What? Why? How?

In the insightful article Humans and Agents in Software Engineering Loops, Kief Morris explores the evolving role of humans within the ‘vibe coding’ paradigm. In this piece, I will revisit his core concepts through the lens of What, Why, and How.

In software development, we distinguish what a system does from why it is designed that way and how it is built. The ‘what’ encompasses product requirements, the ‘why’ defines the software architecture, and the ‘how’ refers to the specific implementation within a programming language and development environment.

The ‘infamous’ waterfall model treated these phases as distinct silos, attempting to address each in isolation. In contrast, Agile methodologies argue that these elements are inseparable, advocating for rapid feedback loops. In these cycles, requirements (what) are informed by the architecture (why), which is in turn shaped by the implementation (how)—creating a continuous flow where even technical constraints can redefine the original product vision.

The grander promise of LLMs in code generation is that they abstract away the ‘how’ and ‘why,’ allowing developers to focus exclusively on the what. In this model, the human defines the product, the AI handles the architecture and implementation, and the human simply iterates on the results. This is the essence of ‘vibe coding,’ where the barrier to entry drops low enough to potentially transform business experts into software developers.
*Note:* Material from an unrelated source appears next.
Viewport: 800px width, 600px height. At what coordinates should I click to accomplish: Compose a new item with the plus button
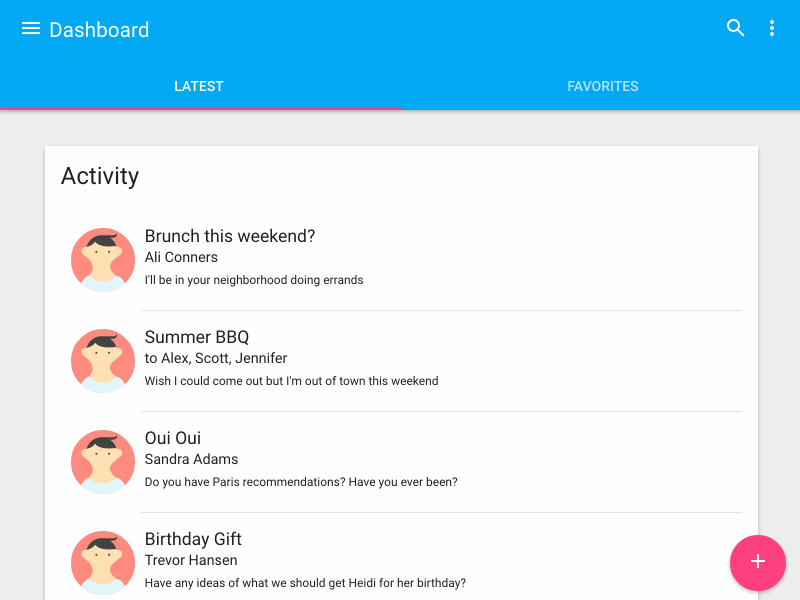(757, 563)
A more grounded vision suggests that while the what and why feedback cycles remain, the developer never directly interacts with the source code. In this scenario, the how becomes irrelevant to the human; technical debt ceases to be a concern because the code is authored and maintained exclusively by the AI. Here, the developer’s role shifts to the why cycle—defining architectural constraints like performance and fault tolerance that the LLM must respect. In this paradigm, the software architect effectively becomes the new software engineer.

Lastly, if humans remain active in the how loop, code quality remains a primary concern. Whether by directly refactoring the source or instructing LLMs to follow specific style guides, the engineer’s actions are still governed by modularity, legibility, and long-term maintainability. In this scenario, the developer acts as a steward of the codebase, ensuring that the AI’s output meets human standards of excellence.